Stored items from a collection
-- -- --

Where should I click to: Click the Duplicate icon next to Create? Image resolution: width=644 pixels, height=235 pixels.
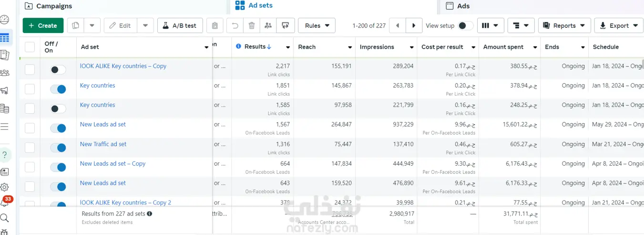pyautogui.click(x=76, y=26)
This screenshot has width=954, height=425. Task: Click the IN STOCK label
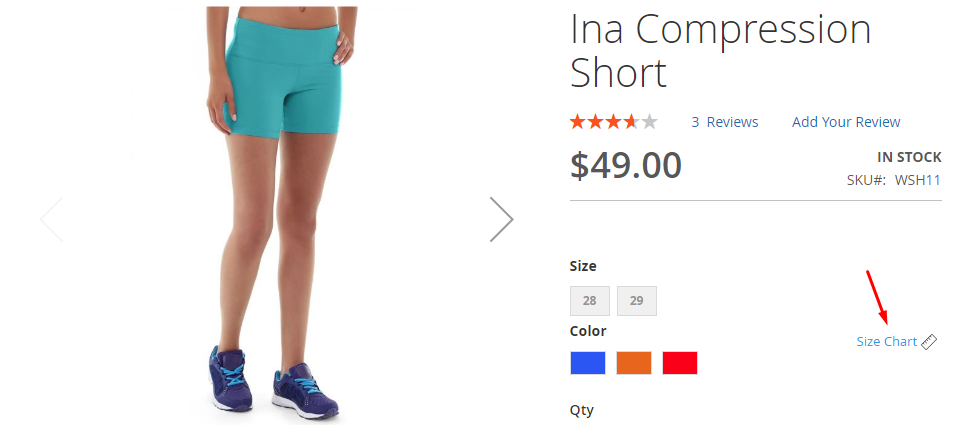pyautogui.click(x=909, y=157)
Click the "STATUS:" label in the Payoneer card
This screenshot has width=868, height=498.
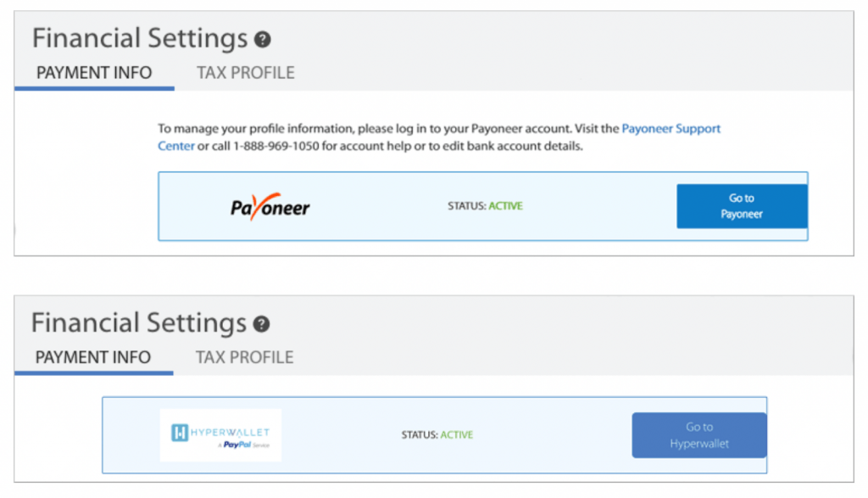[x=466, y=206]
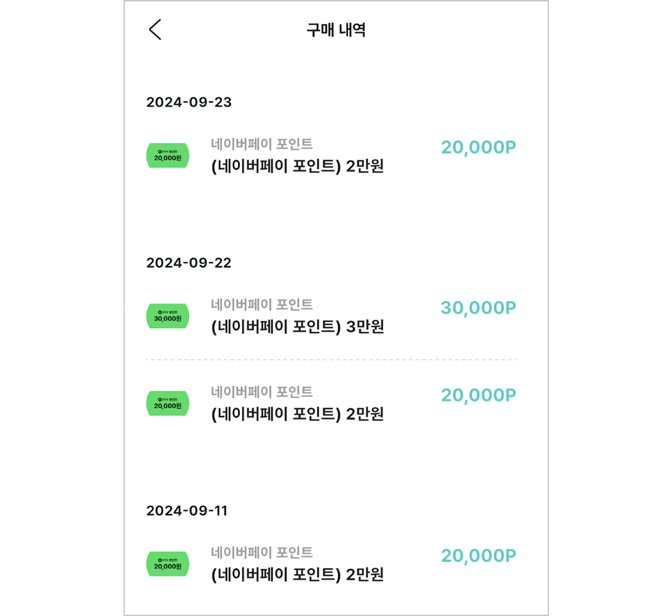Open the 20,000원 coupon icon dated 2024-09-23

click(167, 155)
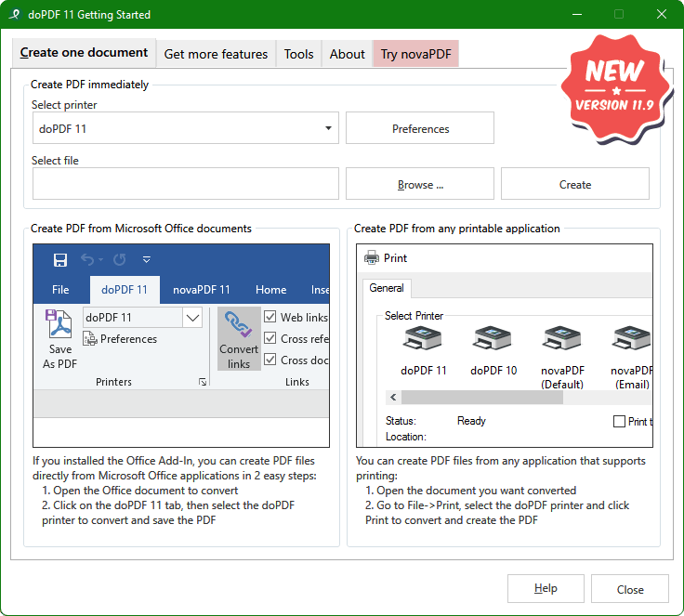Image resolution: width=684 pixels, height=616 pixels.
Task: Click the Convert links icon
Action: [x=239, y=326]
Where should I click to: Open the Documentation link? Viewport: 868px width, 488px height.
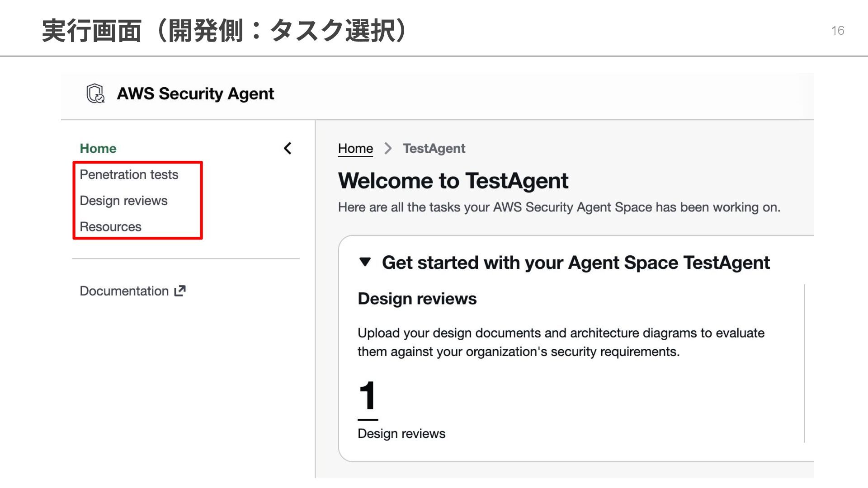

-- -- --

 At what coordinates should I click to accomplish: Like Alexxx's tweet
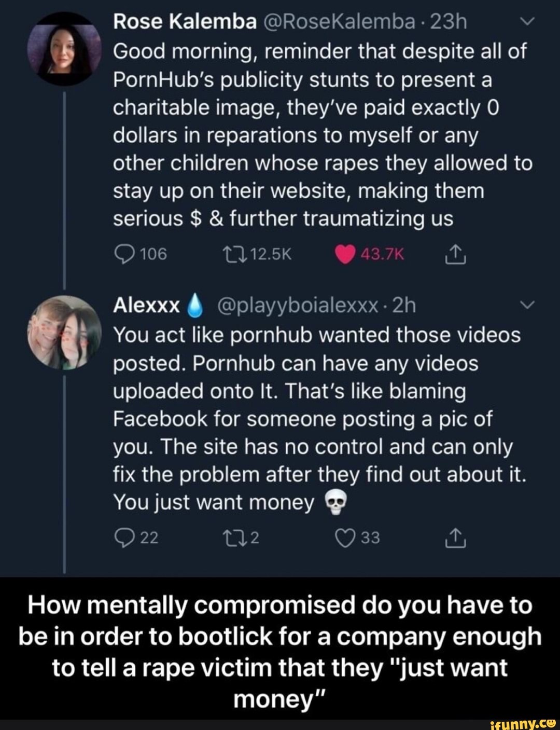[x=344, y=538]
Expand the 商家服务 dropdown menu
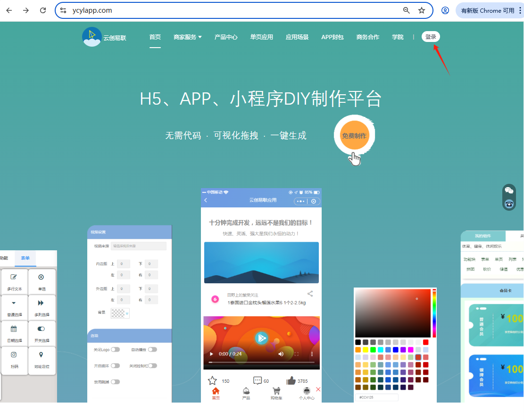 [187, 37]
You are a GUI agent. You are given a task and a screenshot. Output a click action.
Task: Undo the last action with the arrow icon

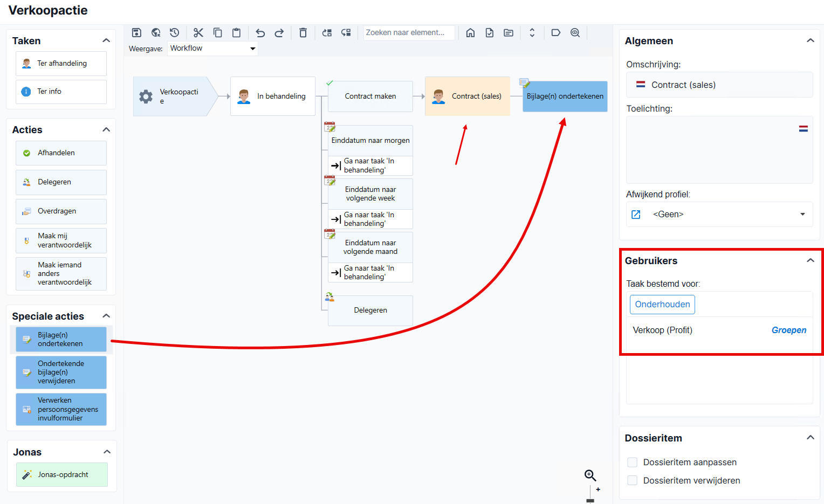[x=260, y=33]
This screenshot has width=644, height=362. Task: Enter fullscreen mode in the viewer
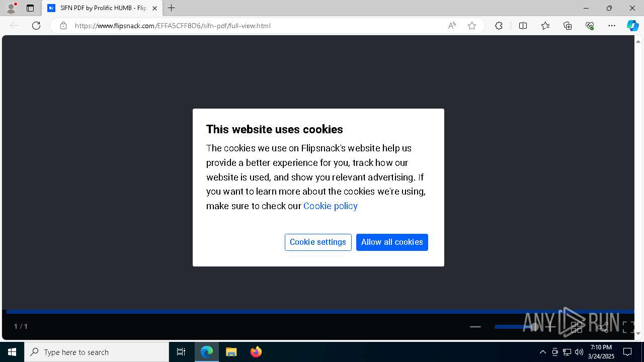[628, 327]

-- -- --

Start with the line above containing "This screenshot has width=868, height=498." and end with the line containing "Where should I click to: Open". Set down that stretch exactly, without any pictures.

This screenshot has width=868, height=498.
[x=466, y=206]
Open the 20,000원 coupon icon dated 2024-09-23

click(167, 155)
Image resolution: width=684 pixels, height=616 pixels.
Task: Click the Convert links icon
Action: [x=239, y=326]
Where should I click to: Open the Documentation link? Viewport: 868px width, 488px height.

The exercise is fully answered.